Urology at Yale has its roots almost as early as urology’s acceptance as a specialty in the United States.
In Europe, urology as a distinct specialty began at the advent of the cystoscope, designed by Dr. Max Nitze from Vienna, at the end of the 19th Century. Although an awkward instrument at first, it gained improvement after Thomas Edison’s invention of a small incandescent carbon filament bulb was able to replace the cumbersome water-cooled platinum wire bulb in the original design. With this improvement, the cytoscope became more widely used in Europe in 1889 for performing genitourinary surgery. In the United States, urology was accepted as a specialty in 1910 when Dr. Hugh Hampton Young was appointed Professor of Urology at John Hopkins hospital.
One of Young’s early trainees, John W. Churchman, came to Yale in 1913 as an Assistant Professor of Surgery and performed the first cystocopy in New Haven – only 25 years after Nitze designed the first cystoscope.

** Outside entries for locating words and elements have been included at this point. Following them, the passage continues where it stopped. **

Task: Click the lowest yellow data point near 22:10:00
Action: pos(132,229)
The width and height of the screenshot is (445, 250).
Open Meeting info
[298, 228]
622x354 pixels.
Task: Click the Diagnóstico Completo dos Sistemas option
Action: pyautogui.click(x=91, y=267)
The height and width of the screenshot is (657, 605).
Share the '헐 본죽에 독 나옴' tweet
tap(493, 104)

Shortly after World War I, a separate section for Urology was created at Yale when Chief of Surgery, Samuel Harvey, recruited Dr. Clyde Leroy Deming from Johns Hopkins to develop the section. Three small rooms were designed for cystoscopy and sigmoidoscopy in order to promote urology and proctology. At that time, the main focus of urology was to treat venereal diseases, so for the first 6 months, Deming’s practice was at first limited to referrals from surgeons whose patients had venereal disease and only occasionally for cystoscopic consultation. Gradually, cystoscopic diagnosis became appreciated, and within 2 years, the Urology Section at Yale became well established with nearly 600 cystoscopies performed annually. Deming enlarged his practice to incorporate urologic surgery, including the early use of radium to treat cancers of the prostate and bladder. Dr. Deming remained as Chief for 34 years, during which time he performed over 3,000 perineal prostatectomies for benign disease and published over 100 articles on urology.

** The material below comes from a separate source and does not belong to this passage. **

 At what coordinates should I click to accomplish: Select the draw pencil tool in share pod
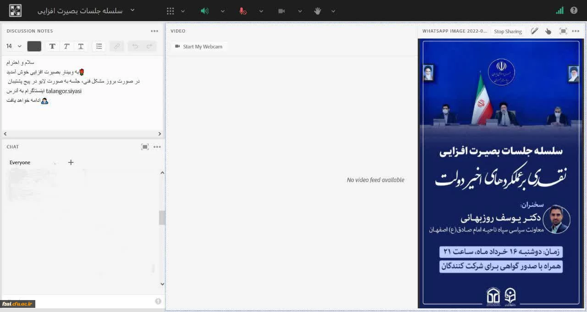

Residency in urology began in 1924, under Dr. Deming, when a third-year surgery resident elected to specialize in urology and spent one year on urology service. Urology residents continued to be appointed for the next ten years whenever surgical residents expressed interest. By 1934, there were regular assignments of a urology resident for an extra year of service after the completion of their general surgery training.
Over the years, a number of leaders in academic urology have been trained at Yale, including John Libertino, Edward McGuire, Martin Schiff, Demetrius Bagley, Rodney Appel, John Colberg, and Michel Pontari.
After Deming retired in 1955, Dr. B. Marvin Harvard, who trained at the Mayo Clinic and had been on the faculty at the Ochsner Clinic in New Orleans, became Chief and established a three-year urology training program that was approved by the ACGME and the Residency Review committee.
In 1967 he was succeeded by Dr. Bernard Lytton, who had trained in England in General Surgery and Urology. Dr. Lytton, along with Dr. Levitin, a nephrologist, opened the first dialysis unit in Connecticut. This unit made it possible to begin a program in renal transplantation at Yale. In December of 1967, Dr. Lytton performed the first kidney transplant in Connecticut. All the vascular access for dialysis, as well as the renal transplants, was carried out by the urology service for the next 15 years under the supervision of Dr. Martin Schiff, Jr., a faculty professor at Yale.
Dr. Lytton implemented many urologic programs at Yale and introduced brachitherapy for prostate cancer, percutaneous nephrolithiasis, ureteroscopy and continent urinary diversion.
In 1987, Dr. Robert Weiss was appointed Chief of Urology. He trained at Columbia Presbyterian, joined the section in 1967 and initiated the Pediatric Urology program. He had established an active research laboratory investigating ureteral and bladder smooth muscle activity at the molecular and biochemical level, and was the first urologist to receive a NIH Merit Award. This was expanded to study signal transduction and the role of nitric oxide as a neurotransmitter. Recently he has become interested in the role of survivin in bladder cancer and the use of nanoparticles for drug and siRNA delivery to treat bladder diseases. In collaboration with Radiology, he devised a method of assessing the degree of renal obstruction by the estimation of renal blood flow using Doppler ultrasound.
In 2012, Urology was made a department at the Yale School of Medicine. Peter Schulam, M.D., Ph.D., who trained at Johns Hopkins and Baylor in Houston, Texas, and was on the faculty at UCLA, was appointed the inaugural Chair of Urology. He has been successful in recruiting a number of new faculty and is expecting to expand the department further following the merger of Yale-New Haven Hospital and Smilow Cancer Hospital with the Hospital of St. Raphael.